Review

Eyes Wide Shut review – Kubrick’s swansong is a dreamy masterpiece

Tom Cruise's sexual odyssey through an erotically-charged New York is one of the best films of the '90s

Few films are as polarising as Eyes Wide Shut, Stanley Kubrick’s much debated final feature, which returns to cinemas this week in honour of its 20th anniversary. Unveiled to lukewarm critical reviews back in 1999 and generally considered to be a lesser effort from one of cinema’s greatest visionaries, its release was also tainted by its maker’s unexpected death. Stanley Kubrick never got to find out how the public felt about Eyes Wide Shut; he passed away, age 70, mere days after screening the film for lead stars Tom Cruise and Nicole Kidman. But maybe it was a good thing he never got the chance, since it’s taken years for this strange, complicated, and – believe it! – slyly funny study of sexual desire to be given its proper due. What, you have to wonder, has changed?

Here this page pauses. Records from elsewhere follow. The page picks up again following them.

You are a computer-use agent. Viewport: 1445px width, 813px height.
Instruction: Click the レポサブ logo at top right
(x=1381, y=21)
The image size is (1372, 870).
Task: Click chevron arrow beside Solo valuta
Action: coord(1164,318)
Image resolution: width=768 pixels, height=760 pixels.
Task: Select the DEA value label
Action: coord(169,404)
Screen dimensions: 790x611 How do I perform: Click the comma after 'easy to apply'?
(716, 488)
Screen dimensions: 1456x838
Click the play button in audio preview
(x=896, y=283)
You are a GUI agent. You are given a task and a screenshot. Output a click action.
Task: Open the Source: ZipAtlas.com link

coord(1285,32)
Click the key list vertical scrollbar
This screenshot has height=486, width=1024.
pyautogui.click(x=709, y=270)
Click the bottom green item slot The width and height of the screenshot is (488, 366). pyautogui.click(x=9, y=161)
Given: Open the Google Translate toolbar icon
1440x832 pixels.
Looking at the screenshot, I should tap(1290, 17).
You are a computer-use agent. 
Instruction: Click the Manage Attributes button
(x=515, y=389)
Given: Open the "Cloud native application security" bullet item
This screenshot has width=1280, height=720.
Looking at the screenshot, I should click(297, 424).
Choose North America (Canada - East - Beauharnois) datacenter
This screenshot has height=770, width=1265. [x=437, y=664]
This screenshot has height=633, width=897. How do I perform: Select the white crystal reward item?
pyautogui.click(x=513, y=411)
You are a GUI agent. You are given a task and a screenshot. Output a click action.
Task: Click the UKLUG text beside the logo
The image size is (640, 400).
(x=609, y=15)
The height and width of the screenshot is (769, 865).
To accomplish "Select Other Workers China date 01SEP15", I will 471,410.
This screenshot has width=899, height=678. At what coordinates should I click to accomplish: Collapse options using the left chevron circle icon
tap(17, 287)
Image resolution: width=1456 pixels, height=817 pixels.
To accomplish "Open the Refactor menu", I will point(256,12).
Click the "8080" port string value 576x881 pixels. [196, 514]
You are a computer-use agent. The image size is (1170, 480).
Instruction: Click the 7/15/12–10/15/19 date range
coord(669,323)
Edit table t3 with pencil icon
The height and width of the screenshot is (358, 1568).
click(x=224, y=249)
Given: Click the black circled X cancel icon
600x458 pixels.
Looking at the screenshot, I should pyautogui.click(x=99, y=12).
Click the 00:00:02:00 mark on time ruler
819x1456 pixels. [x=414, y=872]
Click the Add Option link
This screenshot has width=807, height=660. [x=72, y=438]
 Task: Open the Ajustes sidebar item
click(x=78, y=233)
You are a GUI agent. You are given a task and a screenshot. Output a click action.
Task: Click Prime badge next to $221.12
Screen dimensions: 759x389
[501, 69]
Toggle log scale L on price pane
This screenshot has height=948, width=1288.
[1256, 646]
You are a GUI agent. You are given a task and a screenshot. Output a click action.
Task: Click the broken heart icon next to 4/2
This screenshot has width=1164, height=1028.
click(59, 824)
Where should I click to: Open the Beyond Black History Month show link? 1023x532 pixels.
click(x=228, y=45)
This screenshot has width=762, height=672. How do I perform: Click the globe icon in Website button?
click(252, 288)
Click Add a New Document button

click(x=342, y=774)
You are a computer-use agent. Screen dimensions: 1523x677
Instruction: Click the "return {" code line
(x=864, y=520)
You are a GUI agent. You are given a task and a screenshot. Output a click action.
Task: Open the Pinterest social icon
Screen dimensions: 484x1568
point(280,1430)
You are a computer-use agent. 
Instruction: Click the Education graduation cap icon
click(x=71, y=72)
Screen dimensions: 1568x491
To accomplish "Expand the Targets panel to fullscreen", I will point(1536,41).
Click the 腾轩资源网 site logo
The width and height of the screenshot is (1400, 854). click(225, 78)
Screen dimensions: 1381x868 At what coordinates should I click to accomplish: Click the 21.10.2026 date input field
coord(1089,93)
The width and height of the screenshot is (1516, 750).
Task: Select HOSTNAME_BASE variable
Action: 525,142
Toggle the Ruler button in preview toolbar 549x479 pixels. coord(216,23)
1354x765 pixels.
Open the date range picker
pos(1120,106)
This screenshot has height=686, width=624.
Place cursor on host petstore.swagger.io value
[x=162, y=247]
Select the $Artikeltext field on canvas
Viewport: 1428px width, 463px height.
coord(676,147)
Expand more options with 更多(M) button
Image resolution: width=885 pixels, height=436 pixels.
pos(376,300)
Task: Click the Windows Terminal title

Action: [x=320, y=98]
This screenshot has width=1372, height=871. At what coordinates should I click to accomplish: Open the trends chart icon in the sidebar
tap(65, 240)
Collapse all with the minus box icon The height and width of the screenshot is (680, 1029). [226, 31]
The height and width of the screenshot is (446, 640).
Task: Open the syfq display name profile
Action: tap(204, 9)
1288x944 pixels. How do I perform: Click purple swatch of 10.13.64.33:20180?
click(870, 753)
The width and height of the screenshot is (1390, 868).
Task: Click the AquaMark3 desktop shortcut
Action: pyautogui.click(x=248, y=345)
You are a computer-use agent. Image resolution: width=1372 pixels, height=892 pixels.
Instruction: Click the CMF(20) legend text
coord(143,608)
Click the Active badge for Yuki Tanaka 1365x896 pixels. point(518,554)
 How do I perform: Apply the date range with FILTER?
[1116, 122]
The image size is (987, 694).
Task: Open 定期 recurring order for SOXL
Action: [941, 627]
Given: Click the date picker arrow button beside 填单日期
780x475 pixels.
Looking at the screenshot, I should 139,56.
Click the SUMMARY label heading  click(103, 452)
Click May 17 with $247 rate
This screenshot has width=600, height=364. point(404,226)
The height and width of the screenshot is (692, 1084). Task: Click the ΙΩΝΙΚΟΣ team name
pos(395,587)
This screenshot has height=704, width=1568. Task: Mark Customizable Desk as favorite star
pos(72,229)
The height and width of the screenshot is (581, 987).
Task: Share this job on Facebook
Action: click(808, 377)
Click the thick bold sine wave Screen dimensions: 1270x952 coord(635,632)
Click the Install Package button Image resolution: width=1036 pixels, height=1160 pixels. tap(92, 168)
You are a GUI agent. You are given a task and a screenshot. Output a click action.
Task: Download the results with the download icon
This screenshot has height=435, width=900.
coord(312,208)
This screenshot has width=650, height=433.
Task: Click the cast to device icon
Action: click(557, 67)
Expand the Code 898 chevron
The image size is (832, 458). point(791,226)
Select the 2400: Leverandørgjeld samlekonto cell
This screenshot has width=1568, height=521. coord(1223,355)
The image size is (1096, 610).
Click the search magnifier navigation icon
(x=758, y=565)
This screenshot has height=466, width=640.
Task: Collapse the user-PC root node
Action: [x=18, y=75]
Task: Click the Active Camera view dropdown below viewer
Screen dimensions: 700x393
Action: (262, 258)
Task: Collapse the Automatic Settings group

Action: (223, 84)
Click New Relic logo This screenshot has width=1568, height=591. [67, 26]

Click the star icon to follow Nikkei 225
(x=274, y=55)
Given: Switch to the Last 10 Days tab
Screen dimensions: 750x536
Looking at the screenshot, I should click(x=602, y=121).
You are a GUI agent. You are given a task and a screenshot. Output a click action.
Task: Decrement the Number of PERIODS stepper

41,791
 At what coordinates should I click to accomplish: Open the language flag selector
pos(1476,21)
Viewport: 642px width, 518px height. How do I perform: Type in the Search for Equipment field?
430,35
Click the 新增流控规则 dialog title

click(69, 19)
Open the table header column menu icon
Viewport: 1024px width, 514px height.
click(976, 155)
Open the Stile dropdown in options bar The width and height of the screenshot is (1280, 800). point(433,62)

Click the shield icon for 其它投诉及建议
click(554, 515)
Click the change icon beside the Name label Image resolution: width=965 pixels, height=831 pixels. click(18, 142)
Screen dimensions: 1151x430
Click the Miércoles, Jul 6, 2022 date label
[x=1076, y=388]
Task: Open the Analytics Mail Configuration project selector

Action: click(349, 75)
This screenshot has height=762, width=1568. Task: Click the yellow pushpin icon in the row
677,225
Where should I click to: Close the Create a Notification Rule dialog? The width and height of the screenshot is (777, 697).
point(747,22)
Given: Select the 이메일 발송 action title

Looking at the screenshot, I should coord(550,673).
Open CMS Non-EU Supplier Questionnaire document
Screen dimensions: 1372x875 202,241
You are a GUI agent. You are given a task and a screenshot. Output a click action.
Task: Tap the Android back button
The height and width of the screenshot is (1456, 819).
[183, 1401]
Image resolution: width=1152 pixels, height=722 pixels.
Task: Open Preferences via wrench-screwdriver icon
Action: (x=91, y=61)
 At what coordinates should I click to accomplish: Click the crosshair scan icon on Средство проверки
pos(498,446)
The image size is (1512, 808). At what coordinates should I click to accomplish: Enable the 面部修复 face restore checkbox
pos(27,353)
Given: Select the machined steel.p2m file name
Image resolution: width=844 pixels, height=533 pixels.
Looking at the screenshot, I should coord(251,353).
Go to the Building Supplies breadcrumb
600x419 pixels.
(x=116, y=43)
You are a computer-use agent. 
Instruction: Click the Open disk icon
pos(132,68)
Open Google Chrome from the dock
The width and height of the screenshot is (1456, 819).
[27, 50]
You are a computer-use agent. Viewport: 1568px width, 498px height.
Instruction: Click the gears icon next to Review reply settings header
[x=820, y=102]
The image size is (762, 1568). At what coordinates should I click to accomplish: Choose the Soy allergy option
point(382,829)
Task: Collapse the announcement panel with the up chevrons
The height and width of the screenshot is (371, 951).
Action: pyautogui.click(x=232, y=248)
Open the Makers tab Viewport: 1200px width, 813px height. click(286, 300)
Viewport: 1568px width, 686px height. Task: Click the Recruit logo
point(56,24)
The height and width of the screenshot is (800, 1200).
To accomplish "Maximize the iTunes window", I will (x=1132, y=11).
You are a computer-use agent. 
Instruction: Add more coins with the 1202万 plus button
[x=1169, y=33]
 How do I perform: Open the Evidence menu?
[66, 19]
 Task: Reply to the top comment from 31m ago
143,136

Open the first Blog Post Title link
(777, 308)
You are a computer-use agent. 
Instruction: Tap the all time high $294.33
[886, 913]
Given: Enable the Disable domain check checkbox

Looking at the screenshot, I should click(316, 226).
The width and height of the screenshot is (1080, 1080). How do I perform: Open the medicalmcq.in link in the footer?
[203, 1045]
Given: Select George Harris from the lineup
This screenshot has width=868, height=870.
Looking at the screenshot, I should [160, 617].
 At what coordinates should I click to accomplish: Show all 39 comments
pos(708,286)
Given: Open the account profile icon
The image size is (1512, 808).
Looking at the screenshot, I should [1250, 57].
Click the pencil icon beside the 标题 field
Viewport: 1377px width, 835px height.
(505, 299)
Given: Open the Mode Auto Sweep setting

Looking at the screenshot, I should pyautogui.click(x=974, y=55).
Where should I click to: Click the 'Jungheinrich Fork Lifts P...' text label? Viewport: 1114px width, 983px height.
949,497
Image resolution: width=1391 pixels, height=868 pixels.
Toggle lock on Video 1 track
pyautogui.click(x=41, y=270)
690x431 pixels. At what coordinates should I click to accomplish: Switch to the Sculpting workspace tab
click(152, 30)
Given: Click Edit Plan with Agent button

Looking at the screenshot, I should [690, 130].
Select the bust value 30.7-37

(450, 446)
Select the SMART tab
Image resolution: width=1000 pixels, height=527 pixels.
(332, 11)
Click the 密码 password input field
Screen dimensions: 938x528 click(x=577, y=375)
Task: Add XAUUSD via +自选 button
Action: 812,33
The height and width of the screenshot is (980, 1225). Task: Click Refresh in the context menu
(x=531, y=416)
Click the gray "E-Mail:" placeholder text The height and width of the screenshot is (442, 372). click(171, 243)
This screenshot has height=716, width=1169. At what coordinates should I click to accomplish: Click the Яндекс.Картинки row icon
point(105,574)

The film did have its fans, even in ’99. Martin Scorsese declared Eyes Wide Shut to be one of the best films of the ’90s, though most people who saw it wrote it off as pretentious and meaningless. Now it’s obvious that Eyes Wide Shut carries a lot more weight than it was originally given credit for, and rewatching it reaffirms there is a hell of a lot happening on almost every conceivable level. It is, perhaps more than any other Kubrick film, a fascinating work to deconstruct; a film that begs for personal interpretation, for theories and personal considerations. Part of the fun is, of course, in trying to work out what Kubrick was trying to say. But as is the case with all dreams, there are no easy answers. Perhaps what’s taken so long is the acceptance of the film as an unsolvable enigma – and the need for us to gain some distance from the idea of Tom Cruise and Nicole Kidman as a couple at the centre of the film.

Cruise stars as Dr. Bill Harford, who lives a comfortable life in a massive New York apartment with his beautiful wife, Alice (Nicole Kidman), and their young daughter. This seemingly perfect set-up hits a snag when Alice, tipsy and stoned one night following a lavish party, admits to having sexual thoughts about another man. Bill, shaken by the revelation and intent, perhaps, on experiencing thoughts like this himself, embarks on an ambling nighttime odyssey through the streets of New York. Along the way he will encounter all manner of strange and sexually-charged situations – eventually leading him to an exclusive, password-protected orgy in the suburbs where rich people get their rocks off in a giant mansion.

It’s here that Bill – masked and cloaked – infiltrates a secret sex society in the much parodied centrepiece of Kubrick’s film; mesmerising not because it is particularly explicit, but because of the way Kubrick allows us to glide through the rooms and corridors of the mansion with the same woozy sense that he did with the hallways of the hotel in The Shining. We, like Bill, are silent spectators to this strange and impressively staged sequence, one that – in itself an indictment of the rich ruling class that seems all the more timely in 2019 –  is both inherently erotic and yet completely unsexy at the same time. All the while Jocelyn Pook’s disarming score likens the experience to stepping into the past and into some arcane ritual.

Cruise and Kidman, together here not only on screen but also in real life, are both at the top of their respective games. Their relationship was one that Kubrick was rumoured to have exploited to the benefit of his picture. And this is of course the sort of film in which the production process and the final product seem interchangeable. Cruise, especially, has always been more interesting in films that toy with our perceptions of his screen persona; here he enters Kubrick’s realm and – perhaps unwillingly – becomes a pawn in the director’s game (Kubrick allegedly found ways to drive Cruise’s jealousy over Kidman). The sense of Cruise’s character being out of his depth in the movie surely carries over from his sense of feeling similarly in real life. His performance has an antsy quality, as though trapped in a movie he cannot quite fathom, hoping that eventually he will wake up.

Eyes Wide Shut never asks us to approach its scenario with a logical mind (Kidman’s character is called “Alice,” after all)  – a mistake that was maybe assumed in 1999. Its evasive, dream-like slipperiness is purposeful, as proven by Kubrick’s decision to build fake New York sets that are so very nearly convincing, but not quite; disorienting in the way that dreams are. Dense with subliminal uses of colour, it’s a film that titillates and teases, and Kubrick’s intent to deliver a “waking dream” matches any effort by filmmakers like Lynch or Tarkovsky. In its use of odd dialogue rhythms, measured pacing, and inventive cinematography, Eyes Wide Shut – as it constantly eludes your grasp and never reveals its true meaning – might even stand as cinema’s best attempt to capture the strangeness of dreaming on screen. Yet the not quite rightness lingers for days afterwards. Suddenly, twenty years after its original release, this much-maligned film really does seem worthy of a thousand viewings.